Celia Marín ocultaba su psoriasis tras la manga larga hiciese frío o calor. Pero un buen día comprendió que no tenía nada de lo que avergonzarse. «Si alguien me preguntaba, le daba la típica excusa. Decía que tenía frío. Pero decidí empezar a contarlo». Lo narra ella misma en un documental que rodó Acción Psoriasis (la organización que agrupa a afectados de toda España), y que ha recibido centenares de visitas en la red. Los internautas han elegido además el testimonio de la murciana Celia Marín como el favorito dentro del proyecto 'Under The Spotlight', promovido por la federación internacional de afectados por la enfermedad.
El vídeo ha sido considerado el más efectivo a la hora de cambiar la percepción social sobre la psoriasis. Porque Celia Marín no protagoniza una historia de encierro y lágrimas, sino todo lo contrario. Mujer trabajadora, con dos hijos y casada. La psoriasis no ha podido con ella. «Tenía 20 años cuando me informaron del diagnóstico y claro, es una época difícil. Estás en la universidad, tienes novio y vida social», recordaba ayer esta murciana de 34 años, vecina de La Alberca, a 'La Verdad'.
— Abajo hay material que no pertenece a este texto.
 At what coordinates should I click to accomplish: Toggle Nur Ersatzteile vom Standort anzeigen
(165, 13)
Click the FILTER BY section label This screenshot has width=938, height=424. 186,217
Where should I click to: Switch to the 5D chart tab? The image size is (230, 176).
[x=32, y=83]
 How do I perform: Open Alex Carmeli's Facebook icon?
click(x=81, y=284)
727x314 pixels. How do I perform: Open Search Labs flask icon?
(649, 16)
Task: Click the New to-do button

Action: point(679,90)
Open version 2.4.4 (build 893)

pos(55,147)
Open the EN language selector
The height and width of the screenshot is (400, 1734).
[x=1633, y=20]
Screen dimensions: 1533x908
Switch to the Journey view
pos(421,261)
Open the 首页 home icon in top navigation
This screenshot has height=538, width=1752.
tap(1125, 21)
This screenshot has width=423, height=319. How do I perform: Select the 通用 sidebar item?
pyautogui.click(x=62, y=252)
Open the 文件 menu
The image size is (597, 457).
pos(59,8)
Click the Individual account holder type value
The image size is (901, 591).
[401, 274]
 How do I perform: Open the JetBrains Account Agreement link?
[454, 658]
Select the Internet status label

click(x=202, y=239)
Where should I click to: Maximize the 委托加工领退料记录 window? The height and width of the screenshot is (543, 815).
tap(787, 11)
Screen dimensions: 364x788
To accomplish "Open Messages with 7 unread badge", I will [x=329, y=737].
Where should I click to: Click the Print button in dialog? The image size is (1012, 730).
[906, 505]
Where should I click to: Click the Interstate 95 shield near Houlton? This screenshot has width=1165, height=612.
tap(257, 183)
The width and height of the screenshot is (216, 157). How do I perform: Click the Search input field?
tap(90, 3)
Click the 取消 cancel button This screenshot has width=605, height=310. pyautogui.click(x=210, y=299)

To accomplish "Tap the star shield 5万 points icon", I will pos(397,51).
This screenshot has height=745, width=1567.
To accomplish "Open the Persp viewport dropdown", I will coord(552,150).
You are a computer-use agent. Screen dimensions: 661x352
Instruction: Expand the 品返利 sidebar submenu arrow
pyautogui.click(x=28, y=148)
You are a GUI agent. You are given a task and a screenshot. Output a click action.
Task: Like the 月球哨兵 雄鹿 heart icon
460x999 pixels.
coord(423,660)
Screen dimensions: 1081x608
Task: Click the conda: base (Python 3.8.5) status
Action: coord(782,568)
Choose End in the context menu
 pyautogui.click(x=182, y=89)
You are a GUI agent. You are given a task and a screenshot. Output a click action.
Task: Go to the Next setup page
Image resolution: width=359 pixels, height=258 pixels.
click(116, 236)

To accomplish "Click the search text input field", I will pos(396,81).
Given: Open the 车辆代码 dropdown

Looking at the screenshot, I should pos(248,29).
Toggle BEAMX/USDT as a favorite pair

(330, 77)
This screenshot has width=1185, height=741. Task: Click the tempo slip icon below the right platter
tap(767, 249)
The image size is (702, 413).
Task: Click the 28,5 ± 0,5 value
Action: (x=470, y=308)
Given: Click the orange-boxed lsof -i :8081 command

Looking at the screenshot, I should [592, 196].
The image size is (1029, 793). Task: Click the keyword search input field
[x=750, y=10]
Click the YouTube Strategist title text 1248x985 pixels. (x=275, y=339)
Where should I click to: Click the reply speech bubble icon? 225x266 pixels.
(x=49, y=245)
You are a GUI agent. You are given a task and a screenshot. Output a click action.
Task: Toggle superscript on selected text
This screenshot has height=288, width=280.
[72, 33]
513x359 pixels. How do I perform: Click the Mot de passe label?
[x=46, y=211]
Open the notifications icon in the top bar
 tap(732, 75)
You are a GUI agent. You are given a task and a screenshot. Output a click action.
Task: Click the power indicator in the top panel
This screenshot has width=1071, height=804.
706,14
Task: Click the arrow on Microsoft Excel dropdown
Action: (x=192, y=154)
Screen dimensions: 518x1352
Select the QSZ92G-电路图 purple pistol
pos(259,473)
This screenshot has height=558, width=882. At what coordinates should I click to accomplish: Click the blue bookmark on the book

En el vídeo, Celia Marín cuenta su historia sin edulcorantes. «En mi caso, la psoriasis ha ido evolucionando progresivamente, y siempre empeorando. En ningún momento ha remitido del todo», admite. Pero eso no le impidió terminar Derecho. Ni siquiera pudo con su determinación el brote de artritis psoriásica que le afectó a las manos y que le impedía incluso tomar apuntes o coger el coche para ir a clase. «Fue muy duro tener que depender de mi madre para todo, incluso para enjabonarme en la ducha», recuerda.
Pero lo superó y, tras licenciarse, consiguió un trabajo como consultora. «Cuando tienes entrevistas de trabajo, sientes mucha inseguridad. Vas pensando si se te verán las placas y te valoras por debajo de tus posibilidades», admite Celia. La enfermedad también afecta, en muchos casos, a la vida personal. «La gente tiene miedo al rechazo, incluso con la pareja. Es complicado».
Cuidar de dos hijos
Celia Marín no solo superó sus miedos y tiene pareja, sino que se casó con el vestido de novia que le gustó, sin tener en cuenta la psoriasis. «En los brazos se me veían las placas, pero era el vestido que quería y, ¿qué más daba? Todos los invitados sabían que tengo psoriasis», recuerda a 'La Verdad'. Ahora, es ma0dre de dos hijos: Mario, de dos años y ocho meses, y Leo, de solo cinco meses. «Si ellos tuviesen psoriasis, me crecería dentro un sentimiento de culpabilidad, pero no tengo capacidad para decidir lo que heredan y lo que no», confiesa abiertamente en el vídeo.
Un testimonio que ha emocionado a los internautas, y con el que, sobre todo, Celia Marín espera mandar un mensaje de ánimo a otros afectados.